## Texto para leitura
((

DESCRIÇÕES PETROGRÁFICAS EM LÂMINAS DELGADAS

AMOSTRA: FN/21 (Formação Remédio)

ROCHA: traquito

TEXTURA: porfirítica com matriz pilotaxítica (Fig.2).

MINERALOGIA: fenocristais de plagioclásio tipo andesina (An40) e raros cristais de piroxênio aegirina-augita; matriz – aegirina-augita, sanidina, natrolita, titanita, carbonato, andesina, montmorilonita e opacos.

DESCRIÇÃO: rocha microporfirítica com microfenocristais de andesina dispostos irregularmente em matriz traquítica, constituída de ripas sub­paralelas de sanidina, alguma aegirina-augita e opacos. A natrolita aparece substituindo o feldspato ou preenchendo poros ocasionais, juntamente com carbonatos. A natrolita aparece localmente com cor de interferência marrom devido à presença de argilominerais ou óxidos de ferro.

))

## Instruções das tarefas
1 > Transcreva o trecho da descrição petrográfica que vai de "TEXTURA: porfirítica com" a "óxidos de ferro.".
2 > Segundo a descrição petrográfica, a que formação pertence a amostra FN/21?
A listagem apresentada adiante provém de outra fonte.

## Material fornecido

((

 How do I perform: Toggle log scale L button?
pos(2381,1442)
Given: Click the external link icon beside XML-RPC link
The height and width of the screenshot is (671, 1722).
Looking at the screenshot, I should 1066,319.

))

## Resultados do exercício
1 >
TEXTURA: porfirítica com matriz pilotaxítica (Fig.2).

MINERALOGIA: fenocristais de plagioclásio tipo andesina (An40) e raros cristais de piroxênio aegirina-augita; matriz – aegirina-augita, sanidina, natrolita, titanita, carbonato, andesina, montmorilonita e opacos.

DESCRIÇÃO: rocha microporfirítica com microfenocristais de andesina dispostos irregularmente em matriz traquítica, constituída de ripas sub­paralelas de sanidina, alguma aegirina-augita e opacos. A natrolita aparece substituindo o feldspato ou preenchendo poros ocasionais, juntamente com carbonatos. A natrolita aparece localmente com cor de interferência marrom devido à presença de argilominerais ou óxidos de ferro.

2 > À Formação Remédio.